Adell, Mark v. Boughton, Gary et al
Filing
83
ORDER that Defendant Sandra McArdle's motion to compel (dkt. 52 ) is GRANTED. Plaintiff Mark Anthony Adell is ordered and compelled by this court to sign and return the medical authorizations previously requested by defendant McArdle on or bef ore April 23, 2020.Plaintiff March Anthony Adell's motions to stay or dismiss this case without prejudice (dkt. 82 ) are DENIED. The court will, however, grant Adell two additional weeks to respond to defendants' summary judgment materials. His new deadline is May 1, 2020; defendants' reply deadline is extended to May 11, 2020. Signed by District Judge William M. Conley on 4/13/2020. (rks),(ps)
IN THE UNITED STATES DISTRICT COURT
FOR THE WESTERN DISTRICT OF WISCONSIN
MARK ANTHONY ADELL,
Plaintiff,
OPINION AND ORDER
v.
17-cv-877-wmc
GARY BOUGHTON, et al.,
Defendants.
In this case, pro se prisoner Mark Anthony Adell has been permitted to proceed on
claims that defendants were deliberately indifferent to his serious medical needs. (See
Screening Order dkt. #8.) Before the court are two motions: (1) defendant Sandra
McArdle’s motion to compel (dkt. #52); and (2) plaintiff Adell’s motion to stay
proceedings or, in the alternative, dismiss the case without prejudice (dkt. #82). The court
addresses both motions below.
OPINION
I. Motion to Compel
Defendant Sandra McArdle seeks an order from this court requiring plaintiff Adell
to provide signed, unredacted medical records authorizations to give McArdle access
Adell’s relevant medical records. (McArdle Br. (dkt. #53) 2.) In support, McArdle has
produced evidence that she already sent Adell a request to sign and return two medical
disclosure consent forms. (Swinick Decl. (dkt. #54) ¶ 4.) While Adell did sign and return
the forms, he redacted portions of them, removing any mention of medical records related
to, among other things, mental health, drug, and alcohol abuse. (Id. ¶ 5.) Through counsel,
McArdle then sent another letter to Adell requesting his signatures without redactions, and
when he did not respond, counsel sent yet another letter request, both to no avail. (Id. ¶¶
6-7.)
Because Adell “placed his mental health at issue by alleging that defendants relied
on a “’erroneous and damaging medical report’ that he had ‘[a] severe personality disorder
and oftentimes elects not to communicate or answer any questions stating the answer
should be found within the paper records that are brought by the guards,’” McArdle argues
that this court should compel Adell to sign the medical record authorizations pursuant to
Federal Rule of Civil Procedure 37(a). (McArdle Br. (dkt. #53) 1 (quoting Compl. (dkt.

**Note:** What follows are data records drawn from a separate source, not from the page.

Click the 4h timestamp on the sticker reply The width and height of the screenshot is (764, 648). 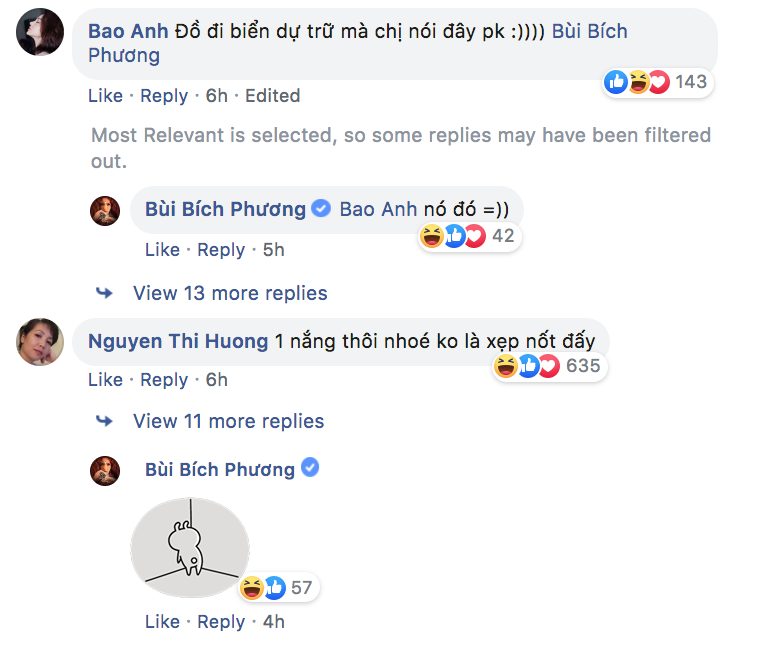click(x=273, y=622)

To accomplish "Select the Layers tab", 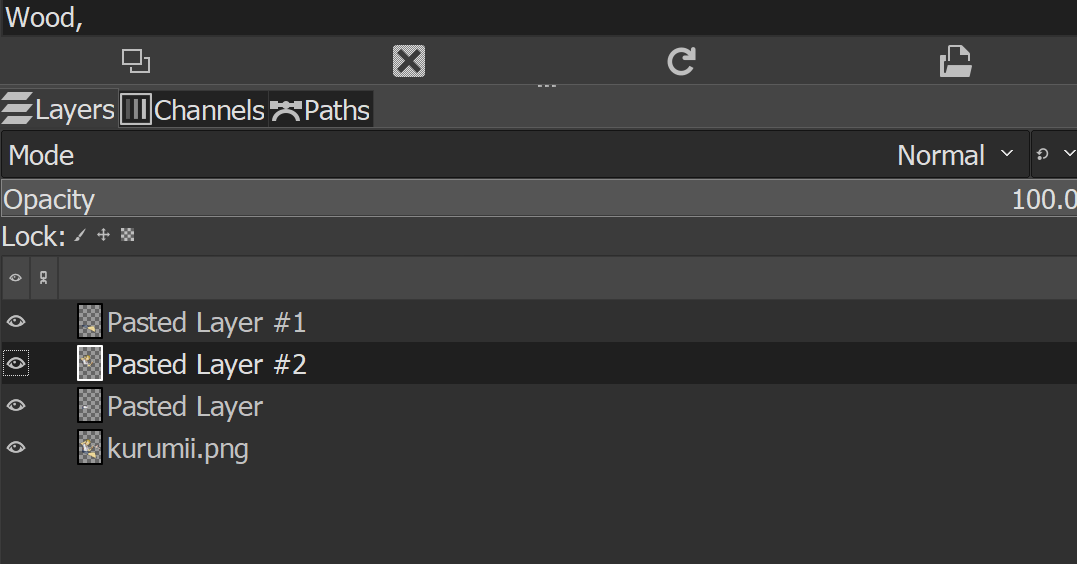I will 59,110.

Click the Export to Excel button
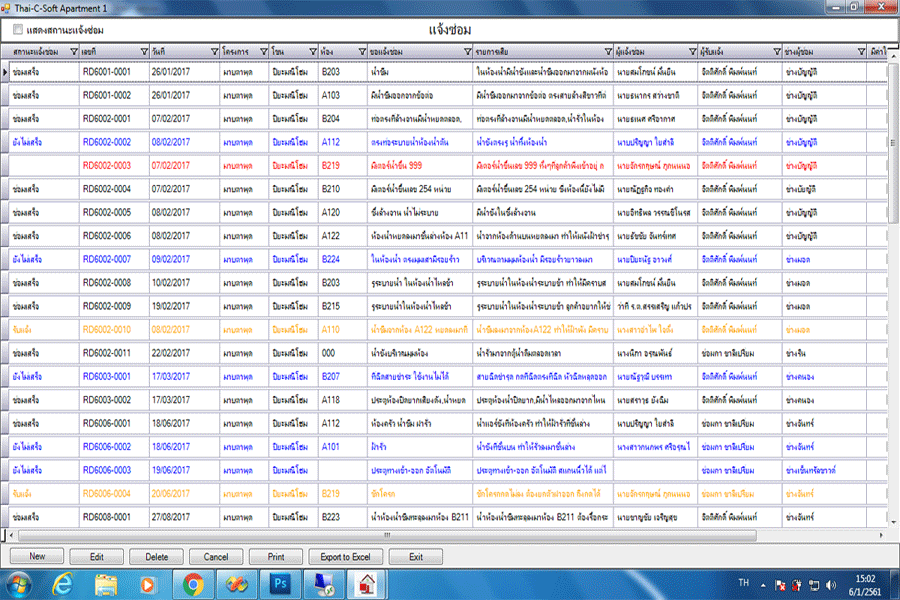point(345,556)
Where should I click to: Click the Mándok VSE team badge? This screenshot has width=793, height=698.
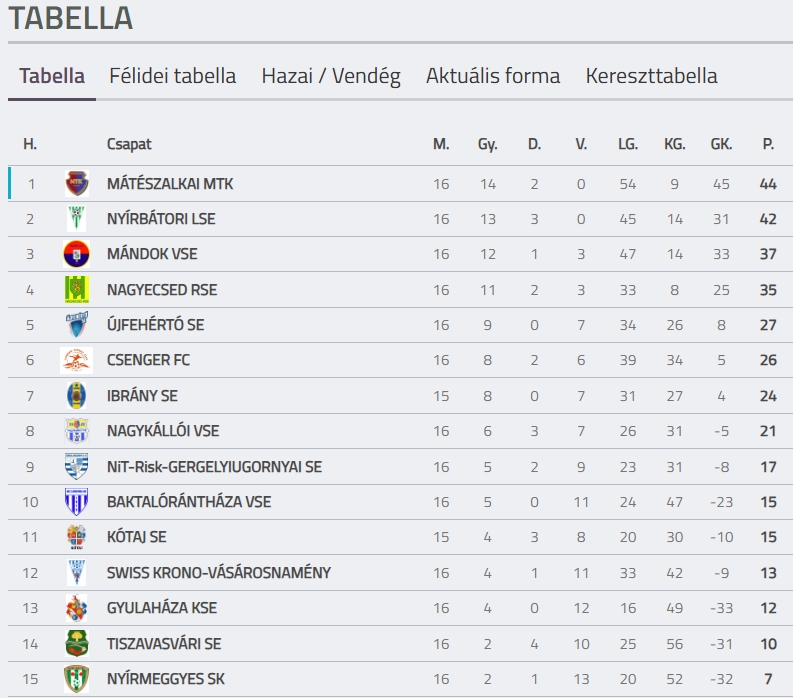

#23) ¶¶ 81-85).) As additional grounds for an order compelling production, she further
notes that Adell “placed drug and/or alcohol abuse at issue by alleging that McArdle placed
his medication under staff control ‘not due to abuse concerns -- but after being asked by
an HSU staff to teach plaintiff a lesson about complaining about tardy refill requests.
Plaintiff has absolutely no record of abusing medications.’” (Id. at 1-2 (quoting Compl.
(dkt. #23) ¶ 57).) In both respects, McArdle argues that Adell waived any interest in
protecting the confidentiality of his medical records by placing his medical condition at
issue. (Id. at 3.)
Under Federal Rule of Civil Procedure 37(a), a party seeking discovery may move
for an order compelling production if (1) a party fails to produce relevant, discoverable
documents and (2) the movant certifies that he has in “good faith conferred or attempted
to confer with the person or party failing to make disclosure or discovery in an effort to
obtain it without court action.” Fed. R. Civ. P. 37(a). At the outset, Adell’s medical records
2
related to his mental health, drug, and alcohol abuse are relevant and discoverable, as Adell
has himself placed them into issue. See Fed. R. Civ. P. 26(b)(1) (“Parties may obtain
discovery regarding any nonprivileged matter that is relevant to any party's claim or defense
and proportional to the needs of the case . . . .”). Moreover, Adell has waived any privacy
rights to the records by filing this lawsuit. See Watts v. Westfield, No. 10-cv-550-wmc, 2013
WL 5794793 (W.D. Wis. Oct. 28, 2013) (“[A] plaintiff waives any privilege that he may
have had when he puts his medical condition in issue by filing a lawsuit.”). Finally,
defendants have shown that they have in “good faith” conferred with Adell in an effort to
obtain the records without court action. (See Swinick Decl. (dkt. #54).) Accordingly,
McArdle is entitled to a court order compelling Adell to sign the unredacted medical
authorizations previously sent to Adell. Should Adell fail to do so within the next ten (10)
days, his lawsuit will likely be dismissed with prejudice.
II. Motions to Stay or Dismiss Without Prejudice
Also pending before the court is Adell’s own motion to stay the proceedings or, in
the alternative, dismiss the case without prejudice. (Dkt. #82.) For the reasons discussed
below, the court must deny both motions, but will grant Adell two additional weeks to
respond to defendants’ summary judgment motions.
On February 14, 2020, defendants in this case moved for summary judgment (dkts.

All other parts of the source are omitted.